Florian kam, so wie weitere Aufständische, in Heidelberg ins Gefängnis. Seine Mithäftlinge waren Karl Ahrens aus Augsburg (Sohn des Professors Oskar Ahrens), Konstantin Thalheimer (Herkunft unbekannt), Jacob Schmierer aus Erdmannshausen (ließ sich in das 1.Aufgebot einreihen, kämpfte bei Waghäusel) und Johann Maier aus Nürnberg (Handwerksbursche, hatte unter der Mannheimer Volkswehrartillerie gedient). Außerdem Nr. 6: ein Festungsarbeiter von Rastatt, Fidel Thönig aus Tirol, der nach Ausbruch des Aufstands entlassen worden war, später nach Heidelberg ging, dort in das Pioniercorps eintrat und bei der Schanze von Handschuhsheim mitbaute. Er wurde des Landes verwiesen.

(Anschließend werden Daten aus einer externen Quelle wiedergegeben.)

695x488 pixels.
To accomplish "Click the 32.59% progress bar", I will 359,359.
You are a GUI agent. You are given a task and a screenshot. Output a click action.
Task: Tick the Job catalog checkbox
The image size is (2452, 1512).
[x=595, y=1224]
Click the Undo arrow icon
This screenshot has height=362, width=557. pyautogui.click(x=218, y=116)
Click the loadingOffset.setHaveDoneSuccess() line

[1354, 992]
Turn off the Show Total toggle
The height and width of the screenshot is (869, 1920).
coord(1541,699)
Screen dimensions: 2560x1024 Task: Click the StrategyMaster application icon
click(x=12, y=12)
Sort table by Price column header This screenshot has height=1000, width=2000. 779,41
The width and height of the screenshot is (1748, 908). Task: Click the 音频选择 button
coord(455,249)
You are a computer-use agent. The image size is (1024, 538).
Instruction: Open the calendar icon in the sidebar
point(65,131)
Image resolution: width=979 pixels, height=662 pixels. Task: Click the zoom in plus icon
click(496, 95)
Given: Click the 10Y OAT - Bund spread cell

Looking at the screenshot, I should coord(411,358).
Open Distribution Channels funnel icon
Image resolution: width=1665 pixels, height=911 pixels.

Nr. 7 war Sekretär des Demokratischen Vereins von Lyon, Nr. 8 war großherzoglich hessischer Cheveauxleger, desertierte, weil er wegen Trunkenheit einen Verweis erhalten hatte und wollte zu den Truppen in Baden übergehen. Dort wurde er aus Mißverständnis verhaftet und von den einrückenden Bundestruppen im Gefängnis gefunden.
Beim Verhör gab Kupferberg an, mit den anderen keine Verbindung gehabt zu haben. Schließlich entschied der Untersuchungsrichter, dass nur die ersten fünf Teilnehmer vor das Standgericht gestellt werden sollten; die übrigen entließ man wegen Geringfügigkeit.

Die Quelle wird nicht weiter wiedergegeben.